## BEGIN EXTRACTED DATA

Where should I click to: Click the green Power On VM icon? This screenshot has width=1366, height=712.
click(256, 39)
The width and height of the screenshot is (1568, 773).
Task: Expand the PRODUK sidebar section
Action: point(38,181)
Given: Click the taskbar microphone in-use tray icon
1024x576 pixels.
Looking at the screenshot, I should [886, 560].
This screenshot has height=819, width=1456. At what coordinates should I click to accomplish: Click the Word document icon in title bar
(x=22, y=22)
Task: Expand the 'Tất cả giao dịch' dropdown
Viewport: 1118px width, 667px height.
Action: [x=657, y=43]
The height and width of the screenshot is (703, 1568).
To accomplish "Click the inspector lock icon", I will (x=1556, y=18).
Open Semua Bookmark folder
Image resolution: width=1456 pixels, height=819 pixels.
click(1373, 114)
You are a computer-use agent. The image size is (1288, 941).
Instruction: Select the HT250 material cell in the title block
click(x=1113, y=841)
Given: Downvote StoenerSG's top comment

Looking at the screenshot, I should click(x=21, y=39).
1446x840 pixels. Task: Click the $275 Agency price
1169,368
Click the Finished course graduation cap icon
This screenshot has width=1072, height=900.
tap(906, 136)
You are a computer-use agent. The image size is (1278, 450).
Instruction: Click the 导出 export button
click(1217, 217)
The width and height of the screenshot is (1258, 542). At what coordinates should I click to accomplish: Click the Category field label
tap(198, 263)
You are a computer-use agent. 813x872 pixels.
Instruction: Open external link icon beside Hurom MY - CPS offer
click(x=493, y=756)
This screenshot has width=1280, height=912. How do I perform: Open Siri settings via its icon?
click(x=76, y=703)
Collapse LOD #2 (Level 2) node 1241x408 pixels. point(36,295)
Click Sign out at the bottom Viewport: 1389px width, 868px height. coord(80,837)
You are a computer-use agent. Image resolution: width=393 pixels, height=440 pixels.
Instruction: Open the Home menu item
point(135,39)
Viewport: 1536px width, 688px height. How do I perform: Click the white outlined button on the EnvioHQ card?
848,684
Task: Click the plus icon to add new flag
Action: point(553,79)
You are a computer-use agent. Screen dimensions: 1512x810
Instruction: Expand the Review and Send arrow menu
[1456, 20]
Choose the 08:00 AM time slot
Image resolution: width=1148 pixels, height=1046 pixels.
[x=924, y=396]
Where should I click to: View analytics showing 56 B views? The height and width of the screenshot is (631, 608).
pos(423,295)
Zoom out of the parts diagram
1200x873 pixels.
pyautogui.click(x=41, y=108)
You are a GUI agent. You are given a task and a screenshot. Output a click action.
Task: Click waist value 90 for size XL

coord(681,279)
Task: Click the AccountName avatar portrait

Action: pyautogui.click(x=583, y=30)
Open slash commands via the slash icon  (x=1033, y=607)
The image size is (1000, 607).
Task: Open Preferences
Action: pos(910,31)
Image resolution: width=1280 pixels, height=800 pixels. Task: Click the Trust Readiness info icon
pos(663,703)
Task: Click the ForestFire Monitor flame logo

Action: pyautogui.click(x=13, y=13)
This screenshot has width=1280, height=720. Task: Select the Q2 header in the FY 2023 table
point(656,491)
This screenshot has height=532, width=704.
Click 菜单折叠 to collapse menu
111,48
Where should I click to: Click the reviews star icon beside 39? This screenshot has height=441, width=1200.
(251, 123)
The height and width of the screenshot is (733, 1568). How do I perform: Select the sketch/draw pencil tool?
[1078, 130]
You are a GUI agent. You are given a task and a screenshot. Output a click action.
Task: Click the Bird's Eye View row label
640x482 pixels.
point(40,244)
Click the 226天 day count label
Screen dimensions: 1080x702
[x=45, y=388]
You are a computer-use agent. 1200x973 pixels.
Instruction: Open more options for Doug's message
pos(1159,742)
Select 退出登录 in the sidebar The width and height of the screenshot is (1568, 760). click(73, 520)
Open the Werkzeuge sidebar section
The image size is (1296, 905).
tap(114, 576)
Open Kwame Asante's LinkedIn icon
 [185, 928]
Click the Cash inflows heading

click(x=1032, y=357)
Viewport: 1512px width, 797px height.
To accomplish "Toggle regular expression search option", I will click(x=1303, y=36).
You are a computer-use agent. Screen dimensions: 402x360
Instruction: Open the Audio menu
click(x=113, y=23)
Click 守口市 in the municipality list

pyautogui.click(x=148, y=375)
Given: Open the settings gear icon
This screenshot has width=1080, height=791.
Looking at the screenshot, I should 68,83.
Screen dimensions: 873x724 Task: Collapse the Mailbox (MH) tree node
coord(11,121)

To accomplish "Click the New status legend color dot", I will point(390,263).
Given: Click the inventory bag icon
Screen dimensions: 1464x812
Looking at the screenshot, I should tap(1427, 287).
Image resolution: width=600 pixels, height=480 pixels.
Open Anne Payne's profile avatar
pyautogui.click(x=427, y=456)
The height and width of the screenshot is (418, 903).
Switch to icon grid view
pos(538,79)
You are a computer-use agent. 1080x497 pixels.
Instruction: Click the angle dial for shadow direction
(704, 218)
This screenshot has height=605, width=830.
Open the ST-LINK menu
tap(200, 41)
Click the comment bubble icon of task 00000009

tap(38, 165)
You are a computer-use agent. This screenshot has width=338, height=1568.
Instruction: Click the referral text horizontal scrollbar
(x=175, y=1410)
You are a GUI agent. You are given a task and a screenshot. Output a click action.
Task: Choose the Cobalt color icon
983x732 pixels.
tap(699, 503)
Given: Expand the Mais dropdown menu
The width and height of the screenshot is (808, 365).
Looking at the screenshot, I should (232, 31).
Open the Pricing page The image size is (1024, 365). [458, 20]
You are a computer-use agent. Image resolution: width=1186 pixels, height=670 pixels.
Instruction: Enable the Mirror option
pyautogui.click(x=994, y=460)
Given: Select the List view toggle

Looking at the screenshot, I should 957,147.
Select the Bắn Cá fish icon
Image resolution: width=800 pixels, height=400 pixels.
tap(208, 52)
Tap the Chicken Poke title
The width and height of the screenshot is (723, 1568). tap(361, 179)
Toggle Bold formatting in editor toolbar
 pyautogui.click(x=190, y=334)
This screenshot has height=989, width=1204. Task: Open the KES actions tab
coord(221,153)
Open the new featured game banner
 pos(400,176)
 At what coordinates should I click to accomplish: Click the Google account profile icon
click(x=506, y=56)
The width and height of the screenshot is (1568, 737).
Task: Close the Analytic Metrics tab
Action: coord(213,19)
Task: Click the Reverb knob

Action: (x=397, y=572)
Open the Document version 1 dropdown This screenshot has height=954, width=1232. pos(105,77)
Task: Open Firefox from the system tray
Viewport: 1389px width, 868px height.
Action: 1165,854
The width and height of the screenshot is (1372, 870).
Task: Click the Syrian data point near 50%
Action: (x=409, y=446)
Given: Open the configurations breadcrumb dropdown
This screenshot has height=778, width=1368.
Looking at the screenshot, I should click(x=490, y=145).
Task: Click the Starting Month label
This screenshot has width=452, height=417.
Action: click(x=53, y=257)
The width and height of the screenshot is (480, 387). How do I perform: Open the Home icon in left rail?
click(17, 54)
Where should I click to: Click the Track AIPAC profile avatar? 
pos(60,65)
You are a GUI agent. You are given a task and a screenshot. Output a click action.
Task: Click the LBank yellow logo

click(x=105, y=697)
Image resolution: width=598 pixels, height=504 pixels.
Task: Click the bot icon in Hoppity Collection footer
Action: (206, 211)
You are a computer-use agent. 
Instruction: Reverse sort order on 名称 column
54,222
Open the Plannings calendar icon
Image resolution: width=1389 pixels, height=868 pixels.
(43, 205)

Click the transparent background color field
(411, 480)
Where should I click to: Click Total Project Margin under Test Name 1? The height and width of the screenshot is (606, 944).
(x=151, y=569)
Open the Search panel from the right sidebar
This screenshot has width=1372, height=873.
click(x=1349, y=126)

## END EXTRACTED DATA

◆ **GOAL**: Rewrite all of the material above, substituting "trophy" for "graduation cap" and keeping everything else the same.

◆ **SOLVED EXERCISE**:
Where should I click to: Click the green Power On VM icon? This screenshot has width=1366, height=712.
click(256, 39)
The width and height of the screenshot is (1568, 773).
Task: Expand the PRODUK sidebar section
Action: point(38,181)
Given: Click the taskbar microphone in-use tray icon
1024x576 pixels.
Looking at the screenshot, I should [886, 560].
This screenshot has height=819, width=1456. At what coordinates should I click to accomplish: Click the Word document icon in title bar
(x=22, y=22)
Task: Expand the 'Tất cả giao dịch' dropdown
Viewport: 1118px width, 667px height.
Action: [x=657, y=43]
The height and width of the screenshot is (703, 1568).
To accomplish "Click the inspector lock icon", I will (x=1556, y=18).
Open Semua Bookmark folder
Image resolution: width=1456 pixels, height=819 pixels.
click(1373, 114)
You are a computer-use agent. The image size is (1288, 941).
Instruction: Select the HT250 material cell in the title block
click(x=1113, y=841)
Given: Downvote StoenerSG's top comment

Looking at the screenshot, I should click(x=21, y=39).
1446x840 pixels. Task: Click the $275 Agency price
1169,368
Click the Finished course trophy icon
This screenshot has width=1072, height=900.
tap(906, 136)
You are a computer-use agent. The image size is (1278, 450).
Instruction: Click the 导出 export button
click(1217, 217)
The width and height of the screenshot is (1258, 542). At what coordinates should I click to accomplish: Click the Category field label
tap(198, 263)
You are a computer-use agent. 813x872 pixels.
Instruction: Open external link icon beside Hurom MY - CPS offer
click(x=493, y=756)
This screenshot has width=1280, height=912. How do I perform: Open Siri settings via its icon?
click(x=76, y=703)
Collapse LOD #2 (Level 2) node 1241x408 pixels. point(36,295)
Click Sign out at the bottom Viewport: 1389px width, 868px height. coord(80,837)
You are a computer-use agent. Image resolution: width=393 pixels, height=440 pixels.
Instruction: Open the Home menu item
point(135,39)
Viewport: 1536px width, 688px height. How do I perform: Click the white outlined button on the EnvioHQ card?
848,684
Task: Click the plus icon to add new flag
Action: point(553,79)
You are a computer-use agent. Screen dimensions: 1512x810
Instruction: Expand the Review and Send arrow menu
[1456, 20]
Choose the 08:00 AM time slot
Image resolution: width=1148 pixels, height=1046 pixels.
[x=924, y=396]
Where should I click to: View analytics showing 56 B views? The height and width of the screenshot is (631, 608).
pos(423,295)
Zoom out of the parts diagram
1200x873 pixels.
pyautogui.click(x=41, y=108)
You are a GUI agent. You are given a task and a screenshot. Output a click action.
Task: Click waist value 90 for size XL

coord(681,279)
Task: Click the AccountName avatar portrait

Action: pyautogui.click(x=583, y=30)
Open slash commands via the slash icon  (x=1033, y=607)
The image size is (1000, 607).
Task: Open Preferences
Action: pos(910,31)
Image resolution: width=1280 pixels, height=800 pixels. Task: Click the Trust Readiness info icon
pos(663,703)
Task: Click the ForestFire Monitor flame logo

Action: pyautogui.click(x=13, y=13)
This screenshot has width=1280, height=720. Task: Select the Q2 header in the FY 2023 table
point(656,491)
This screenshot has height=532, width=704.
Click 菜单折叠 to collapse menu
111,48
Where should I click to: Click the reviews star icon beside 39? This screenshot has height=441, width=1200.
(251, 123)
The height and width of the screenshot is (733, 1568). How do I perform: Select the sketch/draw pencil tool?
[1078, 130]
You are a GUI agent. You are given a task and a screenshot. Output a click action.
Task: Click the Bird's Eye View row label
640x482 pixels.
point(40,244)
Click the 226天 day count label
Screen dimensions: 1080x702
[x=45, y=388]
You are a computer-use agent. 1200x973 pixels.
Instruction: Open more options for Doug's message
pos(1159,742)
Select 退出登录 in the sidebar The width and height of the screenshot is (1568, 760). click(73, 520)
Open the Werkzeuge sidebar section
The image size is (1296, 905).
tap(114, 576)
Open Kwame Asante's LinkedIn icon
 [185, 928]
Click the Cash inflows heading

click(x=1032, y=357)
Viewport: 1512px width, 797px height.
To accomplish "Toggle regular expression search option", I will click(x=1303, y=36).
You are a computer-use agent. Screen dimensions: 402x360
Instruction: Open the Audio menu
click(x=113, y=23)
Click 守口市 in the municipality list

pyautogui.click(x=148, y=375)
Given: Open the settings gear icon
This screenshot has width=1080, height=791.
Looking at the screenshot, I should 68,83.
Screen dimensions: 873x724 Task: Collapse the Mailbox (MH) tree node
coord(11,121)

To accomplish "Click the New status legend color dot", I will point(390,263).
Given: Click the inventory bag icon
Screen dimensions: 1464x812
Looking at the screenshot, I should tap(1427, 287).
Image resolution: width=600 pixels, height=480 pixels.
Open Anne Payne's profile avatar
pyautogui.click(x=427, y=456)
The height and width of the screenshot is (418, 903).
Switch to icon grid view
pos(538,79)
You are a computer-use agent. 1080x497 pixels.
Instruction: Click the angle dial for shadow direction
(704, 218)
This screenshot has height=605, width=830.
Open the ST-LINK menu
tap(200, 41)
Click the comment bubble icon of task 00000009

tap(38, 165)
You are a computer-use agent. This screenshot has width=338, height=1568.
Instruction: Click the referral text horizontal scrollbar
(x=175, y=1410)
You are a GUI agent. You are given a task and a screenshot. Output a click action.
Task: Choose the Cobalt color icon
983x732 pixels.
tap(699, 503)
Given: Expand the Mais dropdown menu
The width and height of the screenshot is (808, 365).
Looking at the screenshot, I should (232, 31).
Open the Pricing page The image size is (1024, 365). [458, 20]
You are a computer-use agent. Image resolution: width=1186 pixels, height=670 pixels.
Instruction: Enable the Mirror option
pyautogui.click(x=994, y=460)
Given: Select the List view toggle

Looking at the screenshot, I should 957,147.
Select the Bắn Cá fish icon
Image resolution: width=800 pixels, height=400 pixels.
tap(208, 52)
Tap the Chicken Poke title
The width and height of the screenshot is (723, 1568). tap(361, 179)
Toggle Bold formatting in editor toolbar
 pyautogui.click(x=190, y=334)
This screenshot has height=989, width=1204. Task: Open the KES actions tab
coord(221,153)
Open the new featured game banner
 pos(400,176)
 At what coordinates should I click to accomplish: Click the Google account profile icon
click(x=506, y=56)
The width and height of the screenshot is (1568, 737).
Task: Close the Analytic Metrics tab
Action: coord(213,19)
Task: Click the Reverb knob

Action: (x=397, y=572)
Open the Document version 1 dropdown This screenshot has height=954, width=1232. pos(105,77)
Task: Open Firefox from the system tray
Viewport: 1389px width, 868px height.
Action: 1165,854
The width and height of the screenshot is (1372, 870).
Task: Click the Syrian data point near 50%
Action: (x=409, y=446)
Given: Open the configurations breadcrumb dropdown
This screenshot has height=778, width=1368.
Looking at the screenshot, I should click(x=490, y=145).
Task: Click the Starting Month label
This screenshot has width=452, height=417.
Action: click(x=53, y=257)
The width and height of the screenshot is (480, 387). How do I perform: Open the Home icon in left rail?
click(17, 54)
Where should I click to: Click the Track AIPAC profile avatar? 
pos(60,65)
You are a GUI agent. You are given a task and a screenshot. Output a click action.
Task: Click the LBank yellow logo

click(x=105, y=697)
Image resolution: width=598 pixels, height=504 pixels.
Task: Click the bot icon in Hoppity Collection footer
Action: (206, 211)
You are a computer-use agent. 
Instruction: Reverse sort order on 名称 column
54,222
Open the Plannings calendar icon
Image resolution: width=1389 pixels, height=868 pixels.
(43, 205)

Click the transparent background color field
(411, 480)
Where should I click to: Click Total Project Margin under Test Name 1? The height and width of the screenshot is (606, 944).
(x=151, y=569)
Open the Search panel from the right sidebar
This screenshot has width=1372, height=873.
click(x=1349, y=126)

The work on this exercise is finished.